Thread: WAL archiving and backup TAR

WAL archiving and backup TAR

From
torrez
Date:
Hello,
I'm implementing WAL archiving and PITR on my production DB.  
I've set up my TAR, WAL archives and pg_xlog all to be store on a separate disk then my DB.
I'm at the point where i'm running 'Select pg_start_backup('xxx');'.

Here's the command i've run for my tar:

time tar -czf /pbo/podbackuprecovery/tars/pod-backup-${CURRDATE}.tar.gz /pbo/pod > /pbo/podbackuprecovery/pitr_logs/backup-tar-log-${CURRDATE}.log 2>&1

The problem is that this tar took just over 25 hours to complete.  I expected this to be a long process because since my DB is about 100 gigs.
But 25hrs seems a bit too long.  Does anyone have any ideas how to cut down on this time?
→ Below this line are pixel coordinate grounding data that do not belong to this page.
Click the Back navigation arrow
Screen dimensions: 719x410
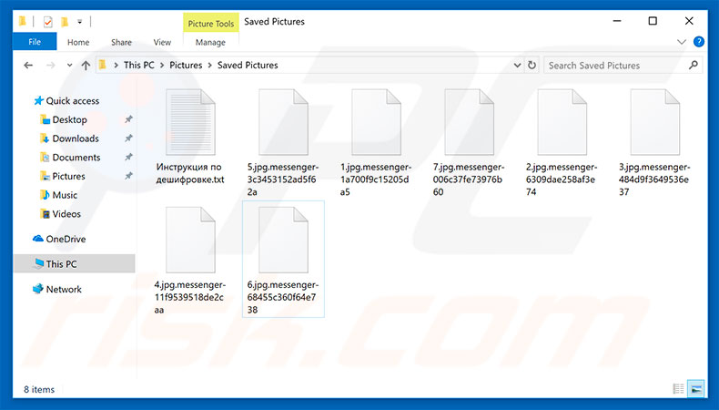click(x=27, y=66)
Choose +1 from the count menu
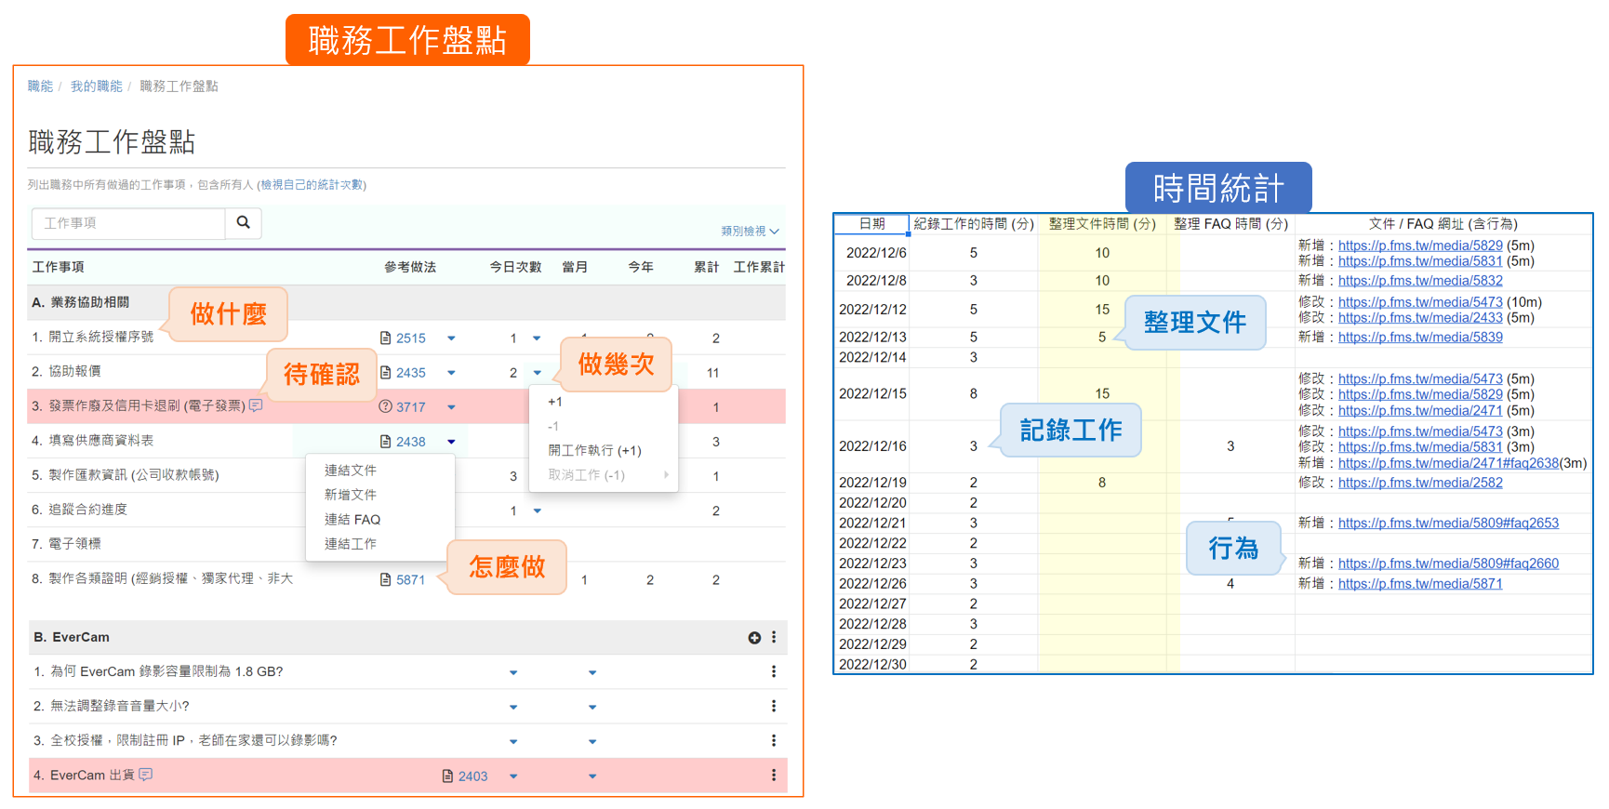The image size is (1609, 809). point(555,403)
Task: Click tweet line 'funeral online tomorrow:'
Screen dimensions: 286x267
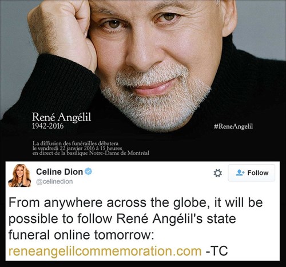Action: pos(81,235)
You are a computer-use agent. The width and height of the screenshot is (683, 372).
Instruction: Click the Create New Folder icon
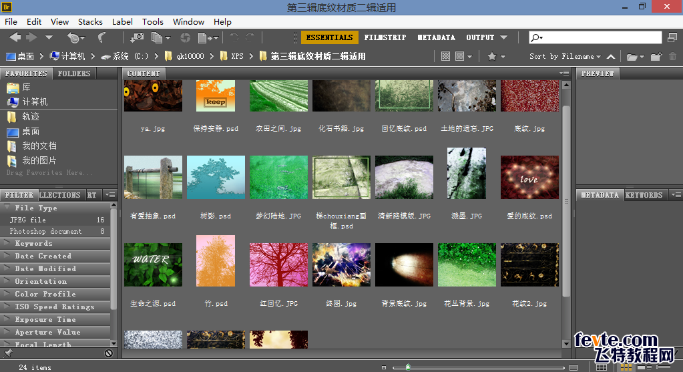[657, 57]
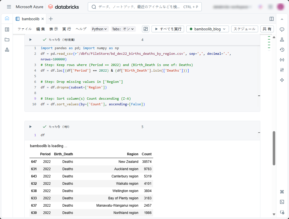The width and height of the screenshot is (289, 219).
Task: Open the Tabs: オン dropdown
Action: pos(123,29)
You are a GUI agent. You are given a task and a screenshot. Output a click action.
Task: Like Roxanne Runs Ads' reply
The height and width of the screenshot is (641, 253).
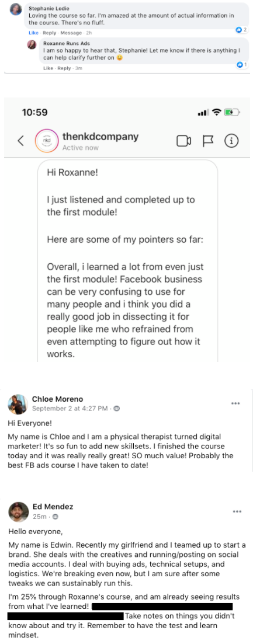pyautogui.click(x=48, y=68)
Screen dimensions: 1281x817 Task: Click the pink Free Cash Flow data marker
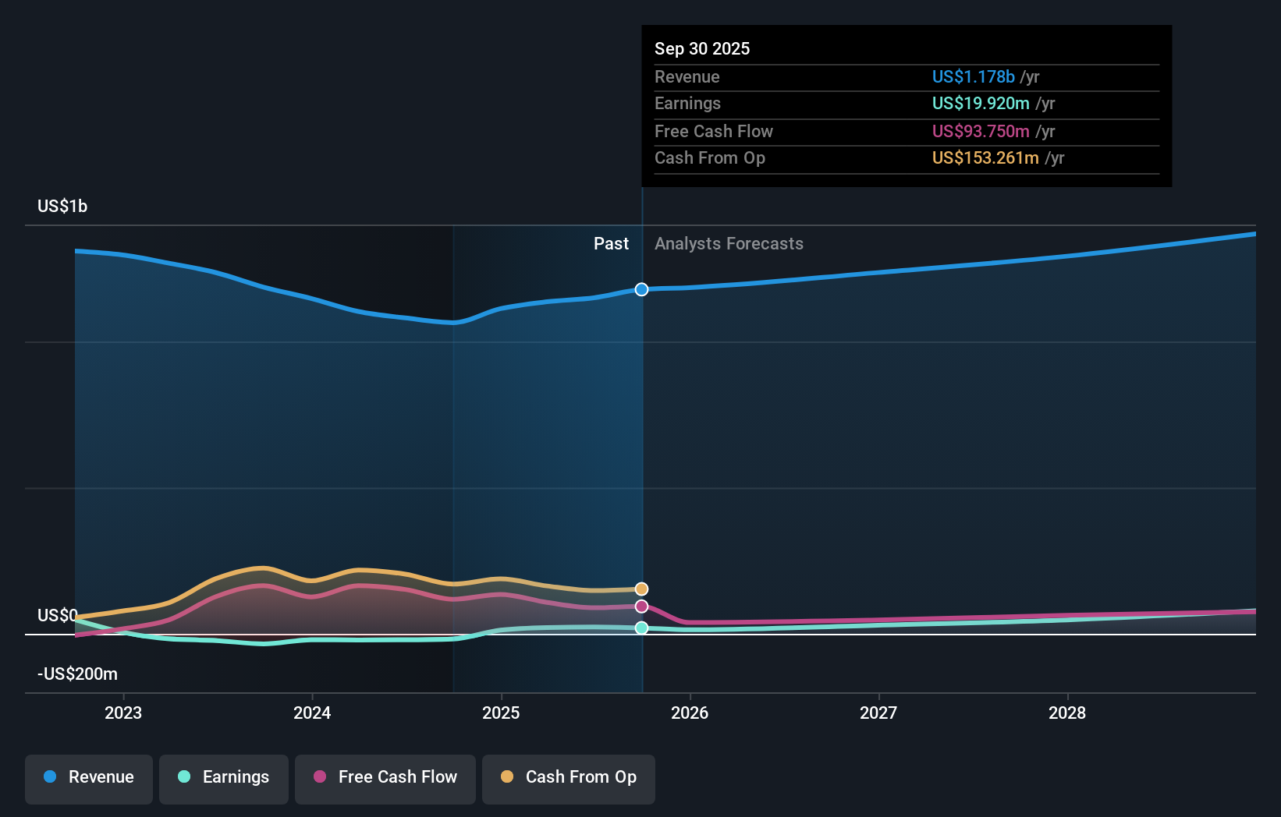(x=641, y=607)
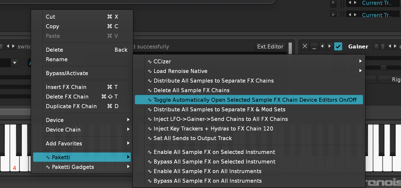Tick the empty checkbox left of context menu
Screen dimensions: 401x188
pos(23,63)
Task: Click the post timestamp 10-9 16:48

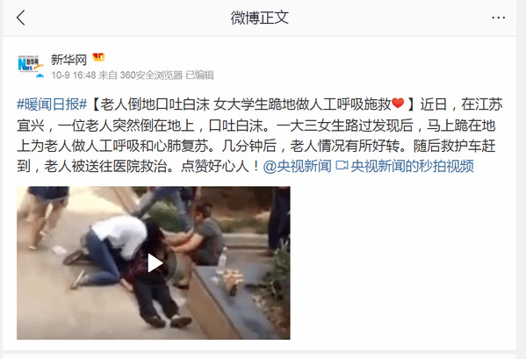Action: click(74, 75)
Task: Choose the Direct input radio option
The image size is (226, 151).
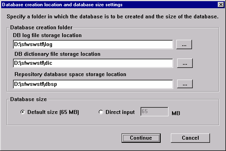Action: pyautogui.click(x=101, y=112)
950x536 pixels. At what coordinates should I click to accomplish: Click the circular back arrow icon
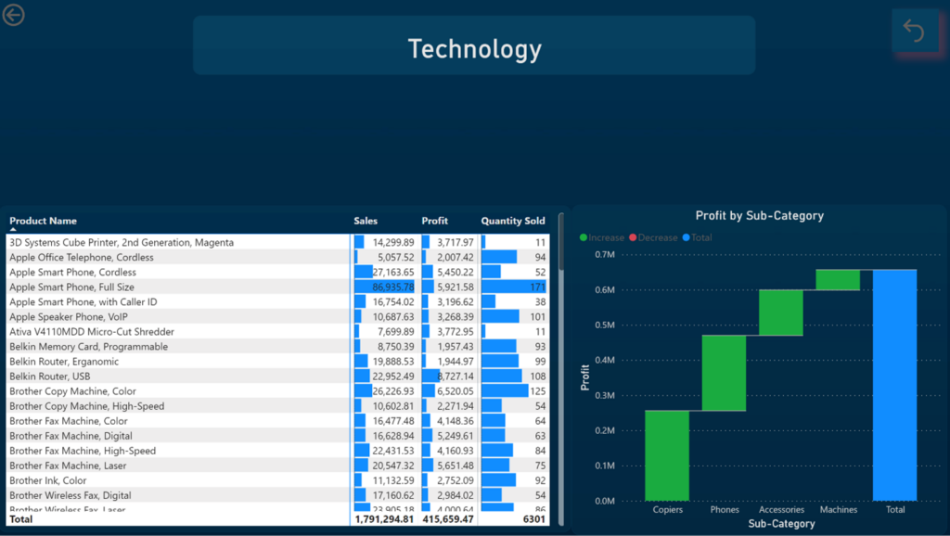point(13,14)
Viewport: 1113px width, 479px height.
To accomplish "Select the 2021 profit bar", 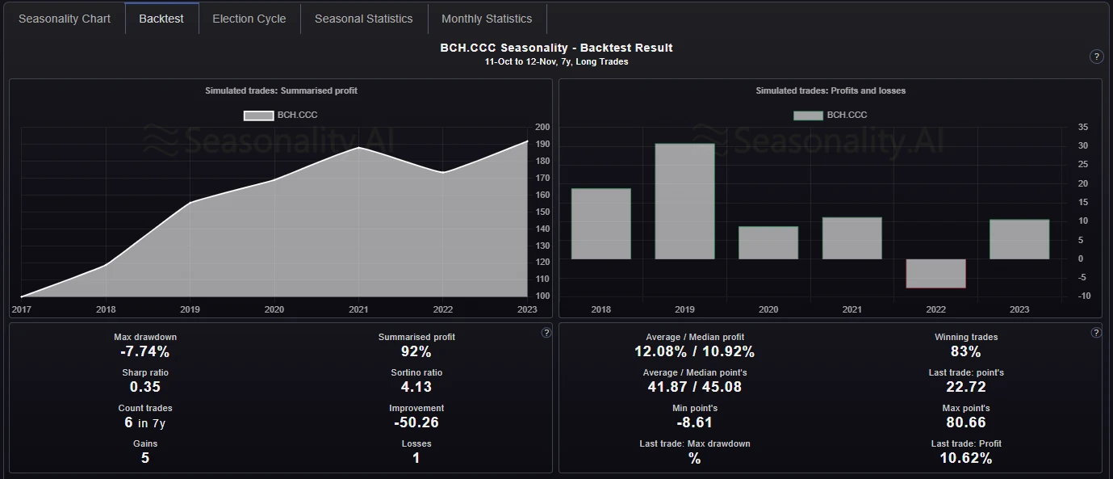I will click(x=852, y=238).
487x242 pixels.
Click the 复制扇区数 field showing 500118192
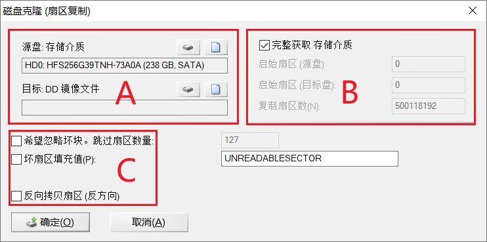[429, 106]

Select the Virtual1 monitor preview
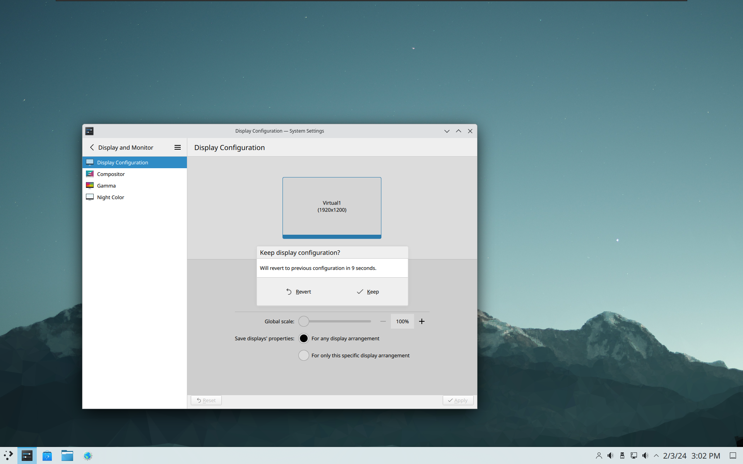click(x=332, y=208)
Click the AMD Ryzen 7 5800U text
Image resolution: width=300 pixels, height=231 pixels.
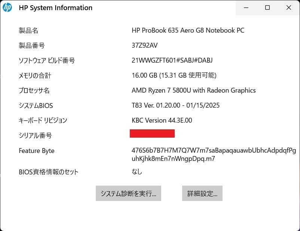pyautogui.click(x=193, y=90)
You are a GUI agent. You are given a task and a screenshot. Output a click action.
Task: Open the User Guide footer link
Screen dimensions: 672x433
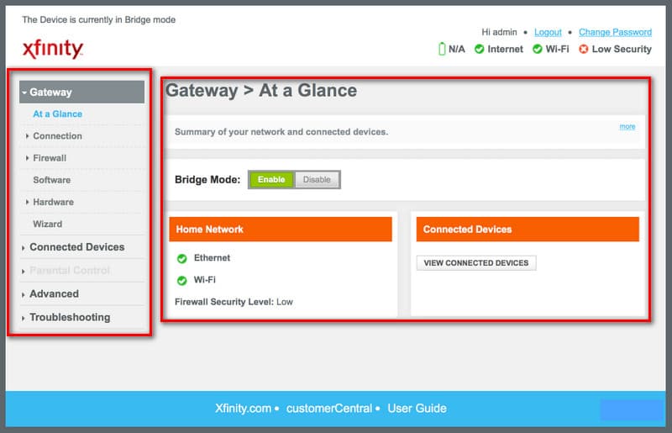pos(417,409)
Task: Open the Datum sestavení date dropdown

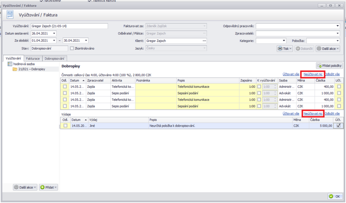Action: point(54,33)
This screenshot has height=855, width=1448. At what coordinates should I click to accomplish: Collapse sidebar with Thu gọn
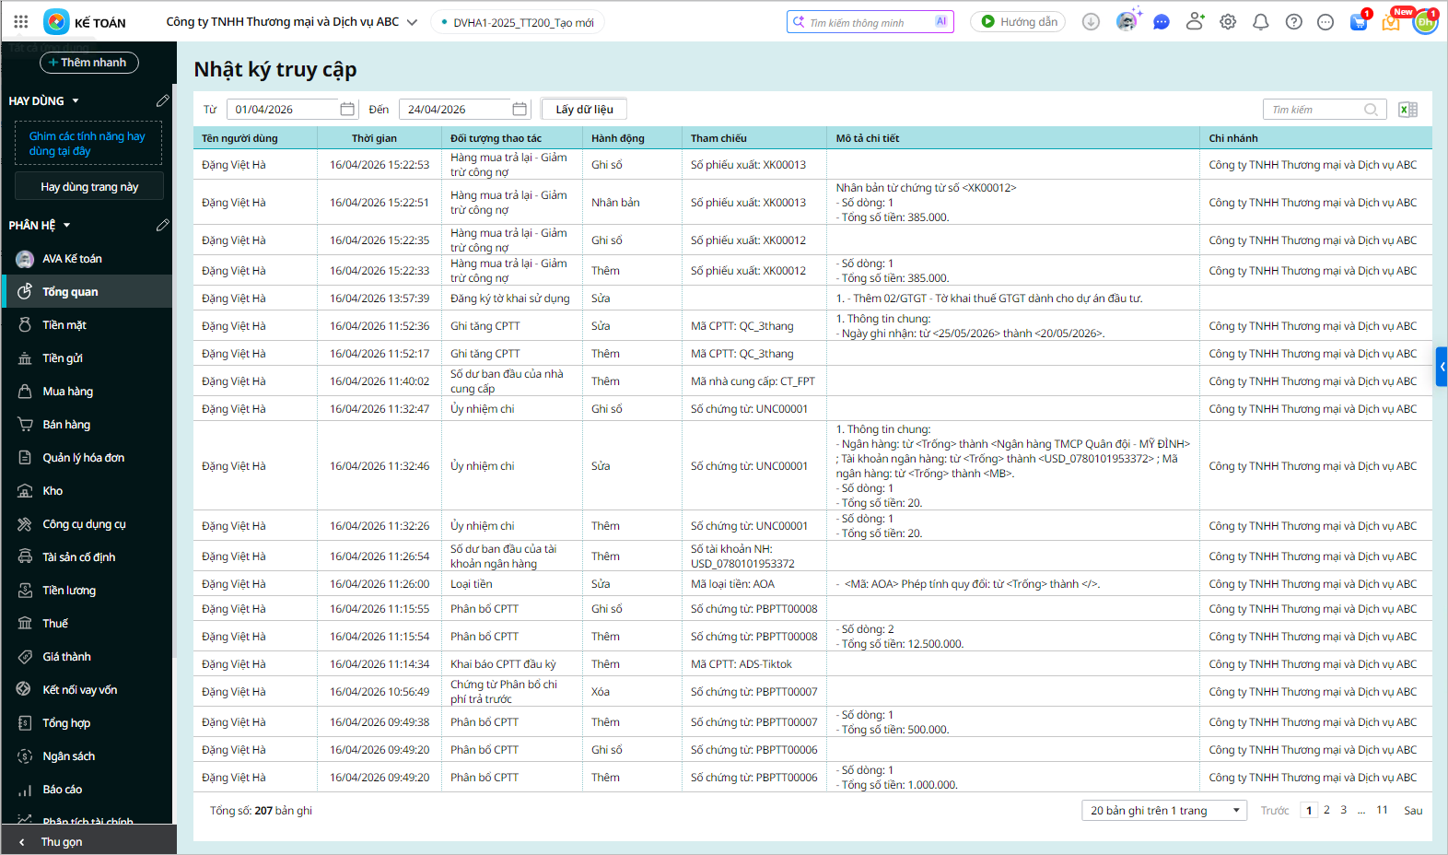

Are there limitations to tar or gzip related to the size i'm working with, or perhaps as a colleague suggested, tar/zip is a single thread process and it may be bottlenecking one CPU (we run multiple core).  When I run top, gzip is running at about 12% of the CPU and tar is around .4%.  which adds up to 1/8 of 100% CPU, which number wise one full CPU on our server since we have 8.  

After making the .conf file configurations I restarted my DB and allowed normal transactions while I do the tar/zip.  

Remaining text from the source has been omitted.